Start of Data records

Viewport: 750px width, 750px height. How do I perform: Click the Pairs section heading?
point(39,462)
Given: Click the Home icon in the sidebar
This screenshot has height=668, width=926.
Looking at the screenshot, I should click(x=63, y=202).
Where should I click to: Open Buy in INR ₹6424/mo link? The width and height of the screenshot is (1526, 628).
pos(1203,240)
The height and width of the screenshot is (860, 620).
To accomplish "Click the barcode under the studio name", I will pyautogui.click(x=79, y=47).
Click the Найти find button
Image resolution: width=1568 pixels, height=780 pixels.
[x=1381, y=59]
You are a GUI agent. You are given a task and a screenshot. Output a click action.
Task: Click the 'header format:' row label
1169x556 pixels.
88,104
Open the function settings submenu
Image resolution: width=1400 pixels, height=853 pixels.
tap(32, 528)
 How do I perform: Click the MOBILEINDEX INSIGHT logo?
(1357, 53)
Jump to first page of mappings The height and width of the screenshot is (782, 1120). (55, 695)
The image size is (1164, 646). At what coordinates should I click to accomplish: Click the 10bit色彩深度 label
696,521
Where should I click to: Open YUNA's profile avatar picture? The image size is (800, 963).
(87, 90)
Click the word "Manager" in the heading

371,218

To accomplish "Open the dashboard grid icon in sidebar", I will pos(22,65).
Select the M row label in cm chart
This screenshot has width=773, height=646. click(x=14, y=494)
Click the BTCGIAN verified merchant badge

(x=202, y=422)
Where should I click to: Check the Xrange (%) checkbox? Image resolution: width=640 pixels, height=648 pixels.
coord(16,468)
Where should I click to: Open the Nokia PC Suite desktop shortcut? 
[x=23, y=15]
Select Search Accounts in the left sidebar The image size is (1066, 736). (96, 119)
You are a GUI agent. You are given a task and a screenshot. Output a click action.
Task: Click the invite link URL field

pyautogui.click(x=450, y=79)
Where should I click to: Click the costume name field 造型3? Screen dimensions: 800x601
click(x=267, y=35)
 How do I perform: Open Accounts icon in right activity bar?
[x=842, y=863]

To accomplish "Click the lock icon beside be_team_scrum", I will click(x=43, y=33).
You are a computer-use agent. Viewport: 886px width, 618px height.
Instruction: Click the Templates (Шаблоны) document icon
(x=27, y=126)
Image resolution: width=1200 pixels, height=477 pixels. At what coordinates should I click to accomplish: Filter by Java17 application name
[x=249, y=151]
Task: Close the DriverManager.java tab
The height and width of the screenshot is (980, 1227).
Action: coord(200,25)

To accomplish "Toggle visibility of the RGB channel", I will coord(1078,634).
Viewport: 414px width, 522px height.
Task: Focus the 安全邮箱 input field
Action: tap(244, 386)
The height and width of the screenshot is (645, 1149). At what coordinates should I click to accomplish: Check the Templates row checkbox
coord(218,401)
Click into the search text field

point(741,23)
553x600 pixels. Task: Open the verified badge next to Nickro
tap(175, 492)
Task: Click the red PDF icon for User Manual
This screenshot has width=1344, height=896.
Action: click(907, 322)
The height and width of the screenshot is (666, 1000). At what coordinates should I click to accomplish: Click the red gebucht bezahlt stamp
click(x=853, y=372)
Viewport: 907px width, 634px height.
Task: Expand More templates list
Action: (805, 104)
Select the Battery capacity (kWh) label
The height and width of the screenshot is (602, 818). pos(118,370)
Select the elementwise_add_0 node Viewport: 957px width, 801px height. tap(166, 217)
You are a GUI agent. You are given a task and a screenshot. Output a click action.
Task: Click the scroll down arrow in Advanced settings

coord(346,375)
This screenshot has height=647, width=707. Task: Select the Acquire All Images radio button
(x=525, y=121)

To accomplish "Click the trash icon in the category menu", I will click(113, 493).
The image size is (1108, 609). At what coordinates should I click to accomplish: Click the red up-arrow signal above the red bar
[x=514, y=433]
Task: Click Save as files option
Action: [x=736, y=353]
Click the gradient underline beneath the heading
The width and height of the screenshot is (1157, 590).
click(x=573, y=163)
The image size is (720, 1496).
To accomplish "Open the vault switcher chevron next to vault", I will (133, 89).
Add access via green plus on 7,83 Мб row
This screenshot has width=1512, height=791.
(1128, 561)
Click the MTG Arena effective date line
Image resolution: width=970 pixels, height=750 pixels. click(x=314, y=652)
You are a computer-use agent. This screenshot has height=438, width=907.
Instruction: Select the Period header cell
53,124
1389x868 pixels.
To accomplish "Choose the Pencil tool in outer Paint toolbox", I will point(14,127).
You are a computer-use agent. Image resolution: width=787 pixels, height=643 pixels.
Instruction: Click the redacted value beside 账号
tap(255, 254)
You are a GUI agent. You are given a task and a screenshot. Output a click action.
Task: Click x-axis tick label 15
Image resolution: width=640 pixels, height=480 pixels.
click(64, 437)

End of Data records

Exercise instructions:
What lines in the data include the string "computer"? Copy each one.

Solution to this problem:
You are a computer-use agent. Viewport: 886px width, 618px height.
You are a computer-use agent. This screenshot has height=438, width=907.
You are a computer-use agent. Image resolution: width=787 pixels, height=643 pixels.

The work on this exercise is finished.